→ What is required:
Write the records out once more, exactly as they appear below.

→ Records provided:
______

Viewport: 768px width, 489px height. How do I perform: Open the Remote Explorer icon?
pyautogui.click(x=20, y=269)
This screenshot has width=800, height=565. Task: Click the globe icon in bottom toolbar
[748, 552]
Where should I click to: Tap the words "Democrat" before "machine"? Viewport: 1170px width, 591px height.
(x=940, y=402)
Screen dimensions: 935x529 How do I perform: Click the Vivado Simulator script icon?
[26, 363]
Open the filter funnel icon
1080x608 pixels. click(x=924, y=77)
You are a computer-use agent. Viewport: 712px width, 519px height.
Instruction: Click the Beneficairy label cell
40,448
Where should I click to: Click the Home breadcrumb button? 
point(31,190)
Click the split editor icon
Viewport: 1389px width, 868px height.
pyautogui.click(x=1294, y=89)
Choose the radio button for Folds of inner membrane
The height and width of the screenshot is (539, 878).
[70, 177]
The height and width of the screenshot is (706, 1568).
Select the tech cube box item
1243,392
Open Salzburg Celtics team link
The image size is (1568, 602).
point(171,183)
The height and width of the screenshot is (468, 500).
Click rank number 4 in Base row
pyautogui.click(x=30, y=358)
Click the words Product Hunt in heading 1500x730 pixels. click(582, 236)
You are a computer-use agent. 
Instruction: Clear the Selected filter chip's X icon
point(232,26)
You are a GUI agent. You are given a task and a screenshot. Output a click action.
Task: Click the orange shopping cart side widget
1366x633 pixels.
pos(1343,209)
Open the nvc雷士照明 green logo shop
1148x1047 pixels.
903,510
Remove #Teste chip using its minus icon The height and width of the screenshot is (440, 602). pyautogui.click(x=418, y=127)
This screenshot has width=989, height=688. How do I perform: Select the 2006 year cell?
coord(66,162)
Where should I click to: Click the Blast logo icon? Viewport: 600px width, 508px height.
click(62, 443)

______

→ Written answer:
Viewport: 768px width, 489px height. How do I perform: Open the Remote Explorer icon?
pyautogui.click(x=20, y=269)
This screenshot has width=800, height=565. Task: Click the globe icon in bottom toolbar
[748, 552]
Where should I click to: Tap the words "Democrat" before "machine"? Viewport: 1170px width, 591px height.
(x=940, y=402)
Screen dimensions: 935x529 How do I perform: Click the Vivado Simulator script icon?
[26, 363]
Open the filter funnel icon
1080x608 pixels. click(x=924, y=77)
You are a computer-use agent. Viewport: 712px width, 519px height.
Instruction: Click the Beneficairy label cell
40,448
Where should I click to: Click the Home breadcrumb button? 
point(31,190)
Click the split editor icon
Viewport: 1389px width, 868px height.
pyautogui.click(x=1294, y=89)
Choose the radio button for Folds of inner membrane
The height and width of the screenshot is (539, 878).
[70, 177]
The height and width of the screenshot is (706, 1568).
Select the tech cube box item
1243,392
Open Salzburg Celtics team link
The image size is (1568, 602).
point(171,183)
The height and width of the screenshot is (468, 500).
Click rank number 4 in Base row
pyautogui.click(x=30, y=358)
Click the words Product Hunt in heading 1500x730 pixels. click(582, 236)
You are a computer-use agent. 
Instruction: Clear the Selected filter chip's X icon
point(232,26)
You are a GUI agent. You are given a task and a screenshot. Output a click action.
Task: Click the orange shopping cart side widget
1366x633 pixels.
pos(1343,209)
Open the nvc雷士照明 green logo shop
1148x1047 pixels.
903,510
Remove #Teste chip using its minus icon The height and width of the screenshot is (440, 602). pyautogui.click(x=418, y=127)
This screenshot has width=989, height=688. How do I perform: Select the 2006 year cell?
coord(66,162)
Where should I click to: Click the Blast logo icon? Viewport: 600px width, 508px height.
click(62, 443)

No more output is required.